Uno studio di Burnard e colleghi del 2021 aveva come obiettivo quello di esaminare l’intensità del conflitto come moderatore della relazione tra il conflitto interpersonale e lo stress percepito, i sintomi fisici e la soddisfazione lavorativa, attraverso le emozioni negative.
Le ipotesi degli autori erano quindi che il conflitto interpersonale sul lavoro fosse correlato negativamente alla soddisfazione lavorativa e positivamente allo stress percepito e ai sintomi fisici; che le emozioni negative mediassero la relazione tra il conflitto interpersonale, la soddisfazione lavorativa, lo stress percepito e i sintomi fisici; infine che l’intensità percepita moderasse gli effetti del conflitto interpersonale sulla soddisfazione lavorativa, sullo stress percepito e sui sintomi fisici, in modo tale che l’effetto indiretto fosse più forte quando l’intensità era elevata.

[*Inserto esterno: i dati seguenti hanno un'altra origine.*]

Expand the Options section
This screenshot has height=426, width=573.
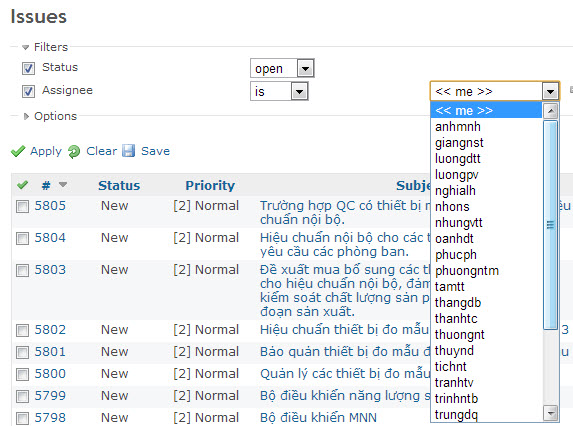click(x=26, y=116)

Il campione dello studio era composto da 306 dipendenti di varie aziende a cui sono state somministrate: la scala Interpersonal Conflict at Work Scale (ICAWS; Spector & Jex, 1998), per valutare il conflitto interpersonale sul lavoro; la Job-Related Affect Well-Being Scale (JAWS; Van Katwyk et al., 2000) per misurare le emozioni negative sul lavoro; il Physical Symptoms Inventory (PSI; Spector & Jex, 1998) per valutare i sintomi fisici; la Perceived Stress Scale (PSS; Cohen et al., 1983) per lo stress percepito e, infine, la Michigan Organizational Assessment Scale (Cammann et al., 1979) per la soddisfazione lavorativa.

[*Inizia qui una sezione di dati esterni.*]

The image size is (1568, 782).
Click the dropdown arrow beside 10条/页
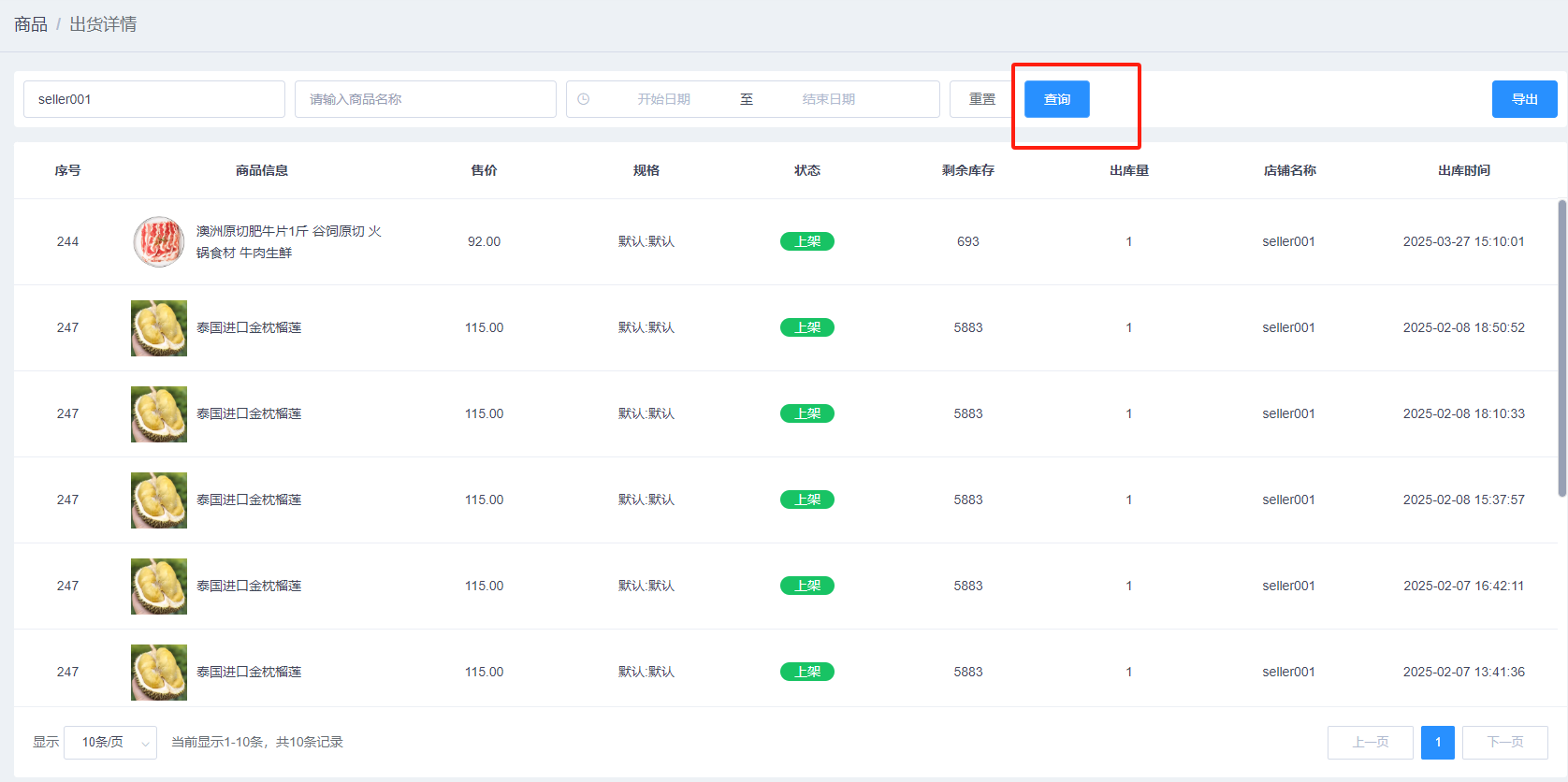pos(145,744)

I risultati, come ipotizzato, mostrano che i dipendenti che sperimentano livelli più elevati di conflitto interpersonale sul lavoro riportano reazioni emotive negative, minore soddisfazione lavorativa e un aumento di stress e di sintomi fisici. Inoltre, è emerso che le emozioni negative mediano la relazione tra questi. Infine, sembra che l’intensità del conflitto abbia moderato la relazione indiretta tra il conflitto interpersonale e la soddisfazione lavorativa, lo stress percepito e i sintomi fisici: infatti, quando le esperienze di conflitto erano percepite come moderatamente o altamente sconvolgenti, gli effetti del conflitto sono stati moderati.

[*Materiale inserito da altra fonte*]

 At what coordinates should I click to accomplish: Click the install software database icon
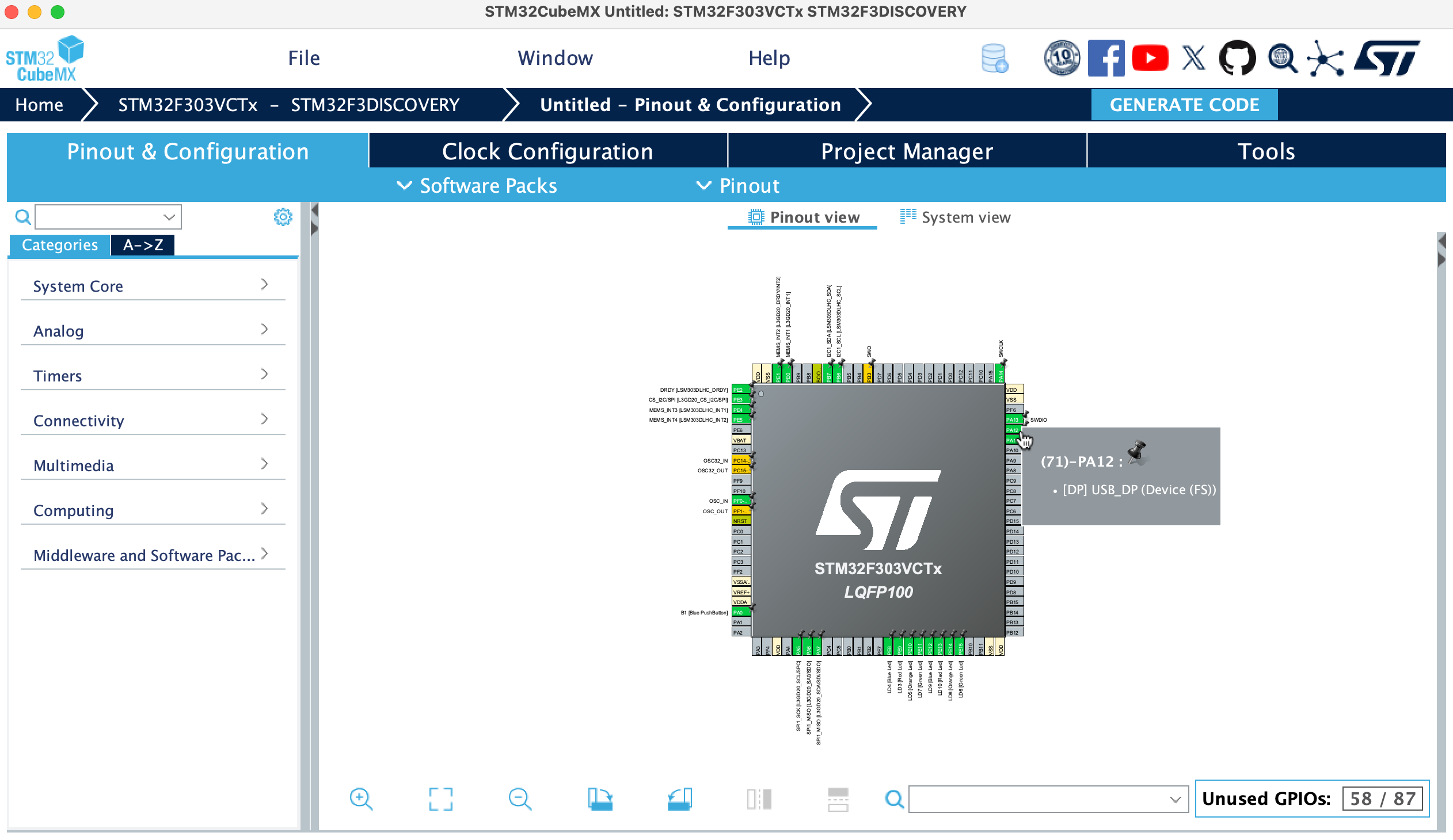tap(996, 58)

Sarebbe importante dunque considerare l’efficacia di diversi stili e strategie di gestione del conflitto nella risoluzione di controversie di diversa intensità e conoscere differenti approcci per gestire al meglio il conflitto e affrontarlo efficacemente al fine di migliorare l’interazione sociale e facilitare le norme di collaborazione all’interno dei contesti organizzativi e lavorativi.